How Ethical Investing Can Help Your Money Matter

Do you know what your money is doing tonight?


If you’re in favour of protecting the environment and avoiding investments in the military or the polluting industries, then here’s the great news: you can now structure your pension so that your money is invested to reflect your principles.


Don’t just vote with your feet – vote with your wallet!

Ethical investing is not new. In fact, it has been around for 50 years. However, it’s only in the last few decades, with the focus on climate change and protecting the planet, that it has really taken off.


There are already over 200 ethical funds on the market, and the group of pension savers who want to ‘vote with their money’ is rapidly rising.


These aren’t ‘boutique’ or high-risk investment products, either. They are mainstream funds, as you can see from some of the household names that manage them: Aviva, Legal & General, Aegon, Nest, Scottish Widows, Standard Life.


Ethical investing is now an established, well accepted way to save.

The first question our clients often ask when they consider ethical pension investments is this: how do ethical pension funds set out their investment strategy?

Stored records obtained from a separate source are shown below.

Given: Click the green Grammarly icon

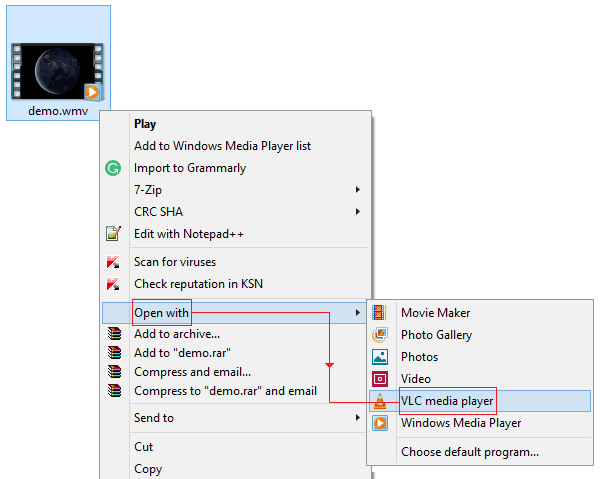Looking at the screenshot, I should click(113, 168).
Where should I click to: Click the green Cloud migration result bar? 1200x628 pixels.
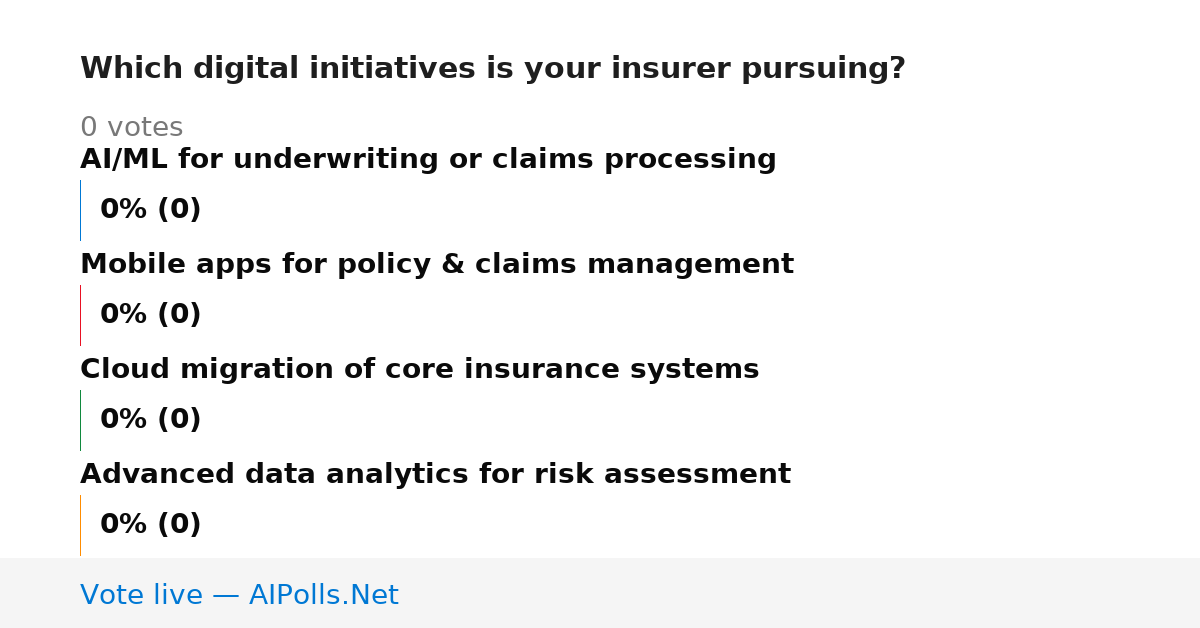[80, 420]
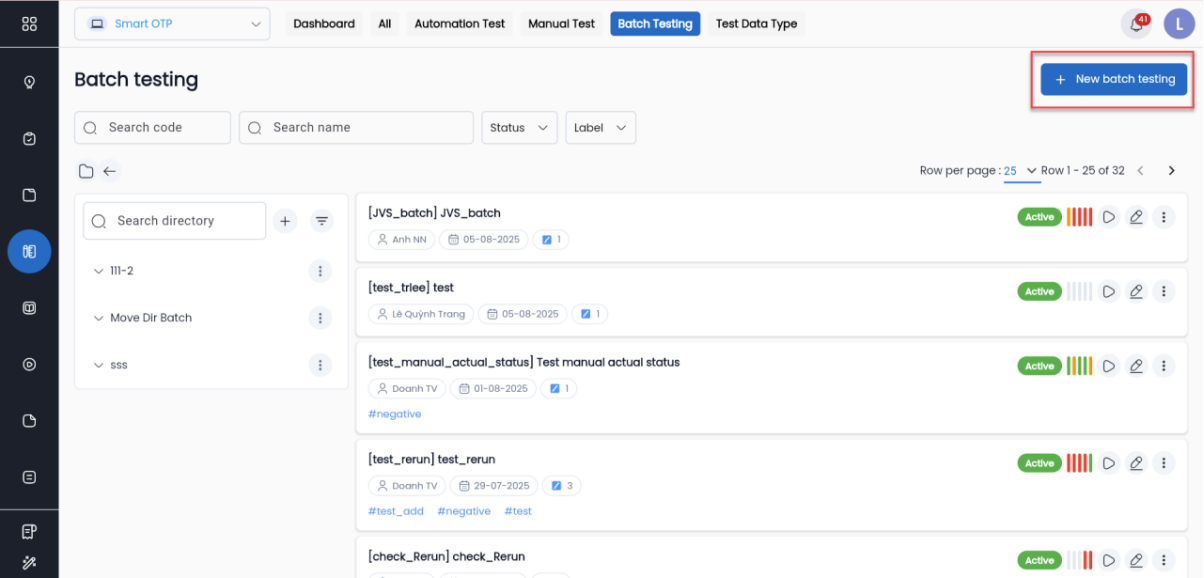This screenshot has height=578, width=1204.
Task: Expand the sss directory
Action: coord(98,365)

It’s a very good question.


The answer is: scrupulously.


They identify the companies where they will invest using two processes: ‘positive screening’ and ‘negative screening’.


This harks back to the day when it all began, with the launch of the first ever ethical investment fund. When the ‘Pax’ fund was launched in 1971, it tapped into popular sentiment in the US at the time.


‘Pax’ is Latin for peace, and the Pax fund refused to invest in any company profiting from the Vietnam War. This allowed the new generation of pacifists to ‘vote with the flowers in their hair’ and take a meaningful stance.


Meanwhile, back here in 2021, positive screening identifies companies that ‘test positive’ for strict ethical standards, and are pro-environment: manufacturers of environmental products, those who encourage biodiversity, or promote renewable energies.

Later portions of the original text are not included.